B. Notice requirements. The notice of the meeting of stockholders shall state that dissenting stockholders will be entitled to payment of the value of only those shares which are voted against the approval of the plan. Such notice of the meeting of the stockholders shall be given by publication in a newspaper of general circulation in the place where the principal office of each merging bank or savings association is located, at least once a week for four (4) successive weeks, and by mail, at least fifteen (15) days before the date of the meeting, to each stockholder of record of each merging bank or savings association at the address of the stockholder on the books of the bank or savings association of the stockholder, who has not waived such notice in writing; no notice by publication need be given if written waivers are received from the holders of a majority of the outstanding shares of each class of voting stock.

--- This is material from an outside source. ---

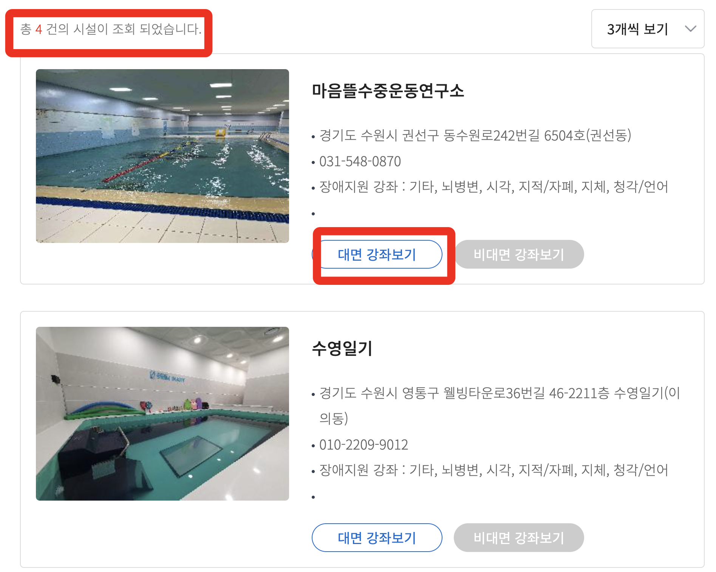
Task: Open the 수영일기 pool photo
Action: coord(162,414)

C. Rights of dissenters and value of shares. The owner of shares which were voted against the approval of the merger shall be entitled to receive their value in cash, if and when the merger becomes effective, upon written demand, made to the resulting state bank at any time within thirty (30) days after the effective date of the merger, accompanied by the surrender of the stock certificates. The value of such shares shall be determined as of the date of the shareholders' meeting approving the merger, by three appraisers, one to be selected by the owners of a majority of the dissenting shares involved, one by the board of directors of the resulting state bank, and the third by the two so chosen. The valuation agreed upon by any two appraisers shall govern or, if no agreed value is achieved by at least two of the appraisers, the median valuation shall govern. If the appraisal is not completed within ninety (90) days after the merger becomes effective, the Commissioner shall cause an appraisal to be made, which shall be final and binding on all parties.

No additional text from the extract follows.